Source material
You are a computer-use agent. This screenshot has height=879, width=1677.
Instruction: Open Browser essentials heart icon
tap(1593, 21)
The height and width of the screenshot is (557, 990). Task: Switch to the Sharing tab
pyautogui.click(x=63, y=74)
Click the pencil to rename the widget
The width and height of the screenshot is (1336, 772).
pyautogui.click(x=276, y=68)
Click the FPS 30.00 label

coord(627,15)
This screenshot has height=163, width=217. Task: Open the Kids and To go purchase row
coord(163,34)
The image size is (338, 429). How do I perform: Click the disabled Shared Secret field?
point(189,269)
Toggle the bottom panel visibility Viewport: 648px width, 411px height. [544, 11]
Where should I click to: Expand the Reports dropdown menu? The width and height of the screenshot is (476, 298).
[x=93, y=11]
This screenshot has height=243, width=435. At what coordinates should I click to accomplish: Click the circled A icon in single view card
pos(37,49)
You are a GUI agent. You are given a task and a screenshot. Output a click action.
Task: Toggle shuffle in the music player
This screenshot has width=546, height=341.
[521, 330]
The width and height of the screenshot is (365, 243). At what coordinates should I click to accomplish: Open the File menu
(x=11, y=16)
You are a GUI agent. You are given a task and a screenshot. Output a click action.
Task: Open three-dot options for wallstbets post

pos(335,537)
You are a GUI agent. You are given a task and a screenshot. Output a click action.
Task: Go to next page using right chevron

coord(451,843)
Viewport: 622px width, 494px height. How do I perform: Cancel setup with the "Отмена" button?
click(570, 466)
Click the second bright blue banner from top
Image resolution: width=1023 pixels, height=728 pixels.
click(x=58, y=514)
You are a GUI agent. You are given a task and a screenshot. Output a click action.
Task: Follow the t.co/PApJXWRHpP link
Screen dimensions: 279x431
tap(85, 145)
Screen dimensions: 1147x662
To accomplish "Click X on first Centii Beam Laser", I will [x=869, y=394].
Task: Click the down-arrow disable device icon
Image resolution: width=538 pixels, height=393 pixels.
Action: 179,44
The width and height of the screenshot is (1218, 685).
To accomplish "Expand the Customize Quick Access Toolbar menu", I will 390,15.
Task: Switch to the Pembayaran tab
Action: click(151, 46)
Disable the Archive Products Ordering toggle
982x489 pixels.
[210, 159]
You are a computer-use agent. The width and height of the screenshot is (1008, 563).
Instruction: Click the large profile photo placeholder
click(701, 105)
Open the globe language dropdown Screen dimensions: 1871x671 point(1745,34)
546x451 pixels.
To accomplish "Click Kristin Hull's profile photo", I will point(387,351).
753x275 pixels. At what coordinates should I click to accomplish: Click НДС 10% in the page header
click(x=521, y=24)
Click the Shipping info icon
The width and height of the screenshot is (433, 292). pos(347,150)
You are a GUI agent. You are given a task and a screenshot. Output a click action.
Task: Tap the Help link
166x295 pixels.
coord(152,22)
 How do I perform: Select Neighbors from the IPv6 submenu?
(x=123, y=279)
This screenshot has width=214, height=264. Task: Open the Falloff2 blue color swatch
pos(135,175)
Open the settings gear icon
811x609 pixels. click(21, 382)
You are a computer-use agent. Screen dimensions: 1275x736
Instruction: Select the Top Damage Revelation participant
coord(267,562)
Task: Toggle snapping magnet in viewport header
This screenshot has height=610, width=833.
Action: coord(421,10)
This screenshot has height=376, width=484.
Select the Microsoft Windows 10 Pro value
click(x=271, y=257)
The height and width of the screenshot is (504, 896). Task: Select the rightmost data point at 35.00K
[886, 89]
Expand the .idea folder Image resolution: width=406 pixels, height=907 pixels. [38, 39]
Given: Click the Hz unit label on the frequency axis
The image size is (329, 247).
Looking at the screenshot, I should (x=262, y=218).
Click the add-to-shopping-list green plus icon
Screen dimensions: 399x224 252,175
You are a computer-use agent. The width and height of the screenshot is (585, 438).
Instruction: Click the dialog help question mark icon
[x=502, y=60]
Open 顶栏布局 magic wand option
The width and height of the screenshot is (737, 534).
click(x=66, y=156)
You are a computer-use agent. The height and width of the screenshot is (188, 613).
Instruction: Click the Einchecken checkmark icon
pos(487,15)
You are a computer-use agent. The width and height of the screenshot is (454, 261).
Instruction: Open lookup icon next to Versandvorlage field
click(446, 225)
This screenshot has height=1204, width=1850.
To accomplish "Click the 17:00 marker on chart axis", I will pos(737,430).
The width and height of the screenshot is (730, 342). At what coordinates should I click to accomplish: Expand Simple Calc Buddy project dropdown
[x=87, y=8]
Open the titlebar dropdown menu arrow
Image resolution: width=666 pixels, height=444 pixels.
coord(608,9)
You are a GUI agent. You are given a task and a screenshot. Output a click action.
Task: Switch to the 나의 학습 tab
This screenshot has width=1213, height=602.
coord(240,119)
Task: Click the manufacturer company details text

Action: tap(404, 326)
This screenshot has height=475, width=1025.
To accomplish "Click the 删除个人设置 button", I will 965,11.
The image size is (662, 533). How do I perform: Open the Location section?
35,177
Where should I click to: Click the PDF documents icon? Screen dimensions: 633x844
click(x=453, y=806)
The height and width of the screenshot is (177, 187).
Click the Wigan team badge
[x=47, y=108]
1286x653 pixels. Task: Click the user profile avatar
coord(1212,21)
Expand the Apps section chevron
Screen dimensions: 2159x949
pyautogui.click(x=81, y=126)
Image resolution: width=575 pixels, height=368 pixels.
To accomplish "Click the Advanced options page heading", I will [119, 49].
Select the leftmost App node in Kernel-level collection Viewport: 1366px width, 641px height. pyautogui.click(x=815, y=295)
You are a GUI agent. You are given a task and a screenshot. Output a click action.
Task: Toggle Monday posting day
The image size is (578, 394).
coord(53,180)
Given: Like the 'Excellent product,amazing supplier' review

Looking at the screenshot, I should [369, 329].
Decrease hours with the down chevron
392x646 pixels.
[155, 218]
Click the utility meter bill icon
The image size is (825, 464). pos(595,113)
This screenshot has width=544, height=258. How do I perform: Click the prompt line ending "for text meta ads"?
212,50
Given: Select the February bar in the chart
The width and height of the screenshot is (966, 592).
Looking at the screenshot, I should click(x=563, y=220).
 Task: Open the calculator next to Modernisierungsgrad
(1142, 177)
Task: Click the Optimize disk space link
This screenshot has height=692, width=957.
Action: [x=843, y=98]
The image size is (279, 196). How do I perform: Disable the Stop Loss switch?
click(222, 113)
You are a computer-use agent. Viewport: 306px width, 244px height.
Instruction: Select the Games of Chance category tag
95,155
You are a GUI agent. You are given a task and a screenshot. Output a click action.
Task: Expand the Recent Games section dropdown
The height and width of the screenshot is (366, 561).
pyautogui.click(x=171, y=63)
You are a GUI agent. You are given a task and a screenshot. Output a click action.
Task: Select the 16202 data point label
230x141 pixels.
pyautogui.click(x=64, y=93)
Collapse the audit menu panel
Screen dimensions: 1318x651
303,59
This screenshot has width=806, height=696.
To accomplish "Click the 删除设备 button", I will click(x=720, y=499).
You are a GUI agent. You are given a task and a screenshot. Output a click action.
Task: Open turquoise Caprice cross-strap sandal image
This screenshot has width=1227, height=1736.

Stated problem
Copy every one of the rows above exactly as they appear.

Answer to this task
You are a computer-use agent. This screenshot has height=879, width=1677.
Instruction: Open Browser essentials heart icon
tap(1593, 21)
The height and width of the screenshot is (557, 990). Task: Switch to the Sharing tab
pyautogui.click(x=63, y=74)
Click the pencil to rename the widget
The width and height of the screenshot is (1336, 772).
pyautogui.click(x=276, y=68)
Click the FPS 30.00 label

coord(627,15)
This screenshot has height=163, width=217. Task: Open the Kids and To go purchase row
coord(163,34)
The image size is (338, 429). How do I perform: Click the disabled Shared Secret field?
point(189,269)
Toggle the bottom panel visibility Viewport: 648px width, 411px height. [544, 11]
Where should I click to: Expand the Reports dropdown menu? The width and height of the screenshot is (476, 298).
[x=93, y=11]
This screenshot has height=243, width=435. At what coordinates should I click to accomplish: Click the circled A icon in single view card
pos(37,49)
You are a GUI agent. You are given a task and a screenshot. Output a click action.
Task: Toggle shuffle in the music player
This screenshot has width=546, height=341.
[521, 330]
The width and height of the screenshot is (365, 243). At what coordinates should I click to accomplish: Open the File menu
(x=11, y=16)
You are a GUI agent. You are given a task and a screenshot. Output a click action.
Task: Open three-dot options for wallstbets post

pos(335,537)
You are a GUI agent. You are given a task and a screenshot. Output a click action.
Task: Go to next page using right chevron

coord(451,843)
Viewport: 622px width, 494px height. How do I perform: Cancel setup with the "Отмена" button?
click(570, 466)
Click the second bright blue banner from top
Image resolution: width=1023 pixels, height=728 pixels.
click(x=58, y=514)
You are a GUI agent. You are given a task and a screenshot. Output a click action.
Task: Follow the t.co/PApJXWRHpP link
Screen dimensions: 279x431
tap(85, 145)
Screen dimensions: 1147x662
To accomplish "Click X on first Centii Beam Laser", I will [x=869, y=394].
Task: Click the down-arrow disable device icon
Image resolution: width=538 pixels, height=393 pixels.
Action: 179,44
The width and height of the screenshot is (1218, 685).
To accomplish "Expand the Customize Quick Access Toolbar menu", I will 390,15.
Task: Switch to the Pembayaran tab
Action: click(151, 46)
Disable the Archive Products Ordering toggle
982x489 pixels.
[210, 159]
You are a computer-use agent. The width and height of the screenshot is (1008, 563).
Instruction: Click the large profile photo placeholder
click(701, 105)
Open the globe language dropdown Screen dimensions: 1871x671 point(1745,34)
546x451 pixels.
To accomplish "Click Kristin Hull's profile photo", I will point(387,351).
753x275 pixels. At what coordinates should I click to accomplish: Click НДС 10% in the page header
click(x=521, y=24)
Click the Shipping info icon
The width and height of the screenshot is (433, 292). pos(347,150)
You are a GUI agent. You are given a task and a screenshot. Output a click action.
Task: Tap the Help link
166x295 pixels.
coord(152,22)
 How do I perform: Select Neighbors from the IPv6 submenu?
(x=123, y=279)
This screenshot has width=214, height=264. Task: Open the Falloff2 blue color swatch
pos(135,175)
Open the settings gear icon
811x609 pixels. click(21, 382)
You are a computer-use agent. Screen dimensions: 1275x736
Instruction: Select the Top Damage Revelation participant
coord(267,562)
Task: Toggle snapping magnet in viewport header
This screenshot has height=610, width=833.
Action: coord(421,10)
This screenshot has height=376, width=484.
Select the Microsoft Windows 10 Pro value
click(x=271, y=257)
The height and width of the screenshot is (504, 896). Task: Select the rightmost data point at 35.00K
[886, 89]
Expand the .idea folder Image resolution: width=406 pixels, height=907 pixels. [38, 39]
Given: Click the Hz unit label on the frequency axis
The image size is (329, 247).
Looking at the screenshot, I should (x=262, y=218).
Click the add-to-shopping-list green plus icon
Screen dimensions: 399x224 252,175
You are a computer-use agent. The width and height of the screenshot is (585, 438).
Instruction: Click the dialog help question mark icon
[x=502, y=60]
Open 顶栏布局 magic wand option
The width and height of the screenshot is (737, 534).
click(x=66, y=156)
You are a computer-use agent. The height and width of the screenshot is (188, 613).
Instruction: Click the Einchecken checkmark icon
pos(487,15)
You are a computer-use agent. The width and height of the screenshot is (454, 261).
Instruction: Open lookup icon next to Versandvorlage field
click(446, 225)
This screenshot has height=1204, width=1850.
To accomplish "Click the 17:00 marker on chart axis", I will pos(737,430).
The width and height of the screenshot is (730, 342). At what coordinates should I click to accomplish: Expand Simple Calc Buddy project dropdown
[x=87, y=8]
Open the titlebar dropdown menu arrow
Image resolution: width=666 pixels, height=444 pixels.
coord(608,9)
You are a GUI agent. You are given a task and a screenshot. Output a click action.
Task: Switch to the 나의 학습 tab
This screenshot has width=1213, height=602.
coord(240,119)
Task: Click the manufacturer company details text

Action: tap(404, 326)
This screenshot has height=475, width=1025.
To accomplish "Click the 删除个人设置 button", I will 965,11.
The image size is (662, 533). How do I perform: Open the Location section?
35,177
Where should I click to: Click the PDF documents icon? Screen dimensions: 633x844
click(x=453, y=806)
The height and width of the screenshot is (177, 187).
Click the Wigan team badge
[x=47, y=108]
1286x653 pixels. Task: Click the user profile avatar
coord(1212,21)
Expand the Apps section chevron
Screen dimensions: 2159x949
pyautogui.click(x=81, y=126)
Image resolution: width=575 pixels, height=368 pixels.
To accomplish "Click the Advanced options page heading", I will [119, 49].
Select the leftmost App node in Kernel-level collection Viewport: 1366px width, 641px height. pyautogui.click(x=815, y=295)
You are a GUI agent. You are given a task and a screenshot. Output a click action.
Task: Toggle Monday posting day
The image size is (578, 394).
coord(53,180)
Given: Like the 'Excellent product,amazing supplier' review

Looking at the screenshot, I should [369, 329].
Decrease hours with the down chevron
392x646 pixels.
[155, 218]
Click the utility meter bill icon
The image size is (825, 464). pos(595,113)
This screenshot has width=544, height=258. How do I perform: Click the prompt line ending "for text meta ads"?
212,50
Given: Select the February bar in the chart
The width and height of the screenshot is (966, 592).
Looking at the screenshot, I should click(x=563, y=220).
 Task: Open the calculator next to Modernisierungsgrad
(1142, 177)
Task: Click the Optimize disk space link
This screenshot has height=692, width=957.
Action: [x=843, y=98]
The image size is (279, 196). How do I perform: Disable the Stop Loss switch?
click(222, 113)
You are a computer-use agent. Viewport: 306px width, 244px height.
Instruction: Select the Games of Chance category tag
95,155
You are a GUI agent. You are given a task and a screenshot. Output a click action.
Task: Expand the Recent Games section dropdown
The height and width of the screenshot is (366, 561).
pyautogui.click(x=171, y=63)
You are a GUI agent. You are given a task and a screenshot. Output a click action.
Task: Select the 16202 data point label
230x141 pixels.
pyautogui.click(x=64, y=93)
Collapse the audit menu panel
Screen dimensions: 1318x651
303,59
This screenshot has width=806, height=696.
To accomplish "Click the 删除设备 button", I will click(x=720, y=499).
You are a GUI agent. You are given a task and a screenshot. Output a click action.
Task: Open turquoise Caprice cross-strap sandal image
This screenshot has width=1227, height=1736.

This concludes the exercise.